I avoided this post last week. Why you might ask? You know why. You know darn well I'm FAILING at life. Ok, not life. Just a few of my resolutions. Or all of them... or, nevermind.
I haven't worked out in the last two weeks. Or even run. I feel like a bad person. I wish I could say I'm trying, but I'm not. I allow mental defeat to take a hold of me. I'm tired, you hear? I can't be tired or lazy anymore. It's just not healthy. I'm continuing to eat better and I'm cooking on point but my body is suffering from lethargy. I've prepared myself for a great week of eating well, and hope to pump out a few workouts. It's going to take a few before I get back in the habit. Most of all, I'm not helping support my husband. He has a very important physical to take March 16th and really needs to be on his game. Me sitting around isn't helping.

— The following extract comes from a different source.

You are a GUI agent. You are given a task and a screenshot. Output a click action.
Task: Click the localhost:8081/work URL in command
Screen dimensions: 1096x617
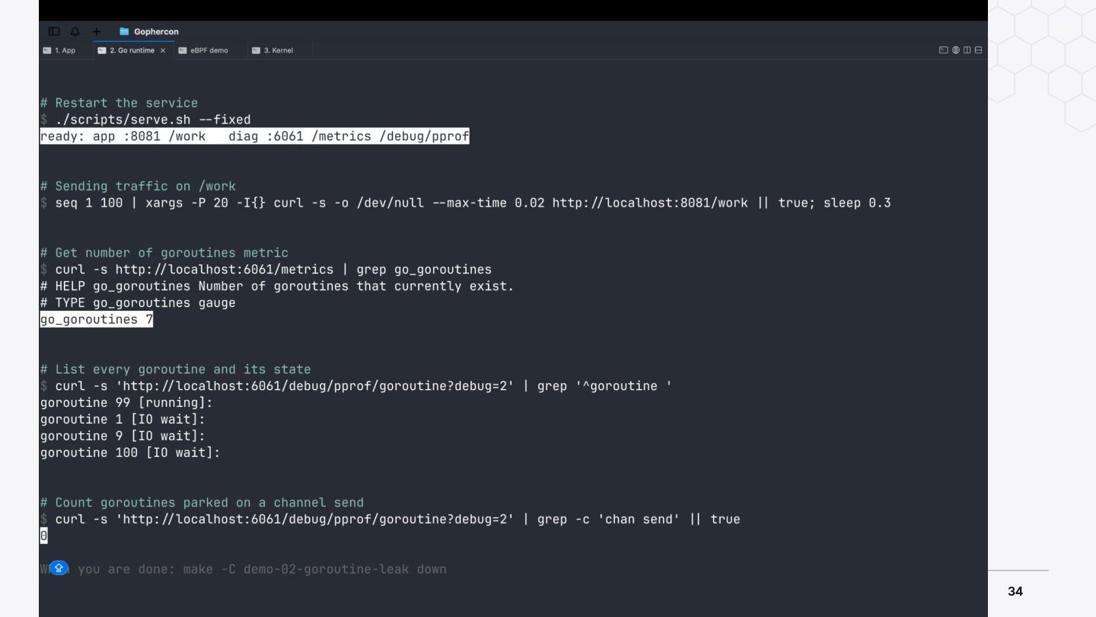[650, 203]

My cooking and cleaning are on point. I still hate laundry, and am struggling on getting caught up. But it seems like it's coming together. I've gotten my shopping habit under control. I've spent a total of $8 this month, and that was on a tank I really wanted. I haven't even bought myself Starbucks this month. And the two times I had a coffee it was bought for me.
I've got great renovation ideas running through my head right now. It's great because we're gearing up to start a project next weekend. I'm excited to create a "master suite" in our daylight basement. I love the challenge.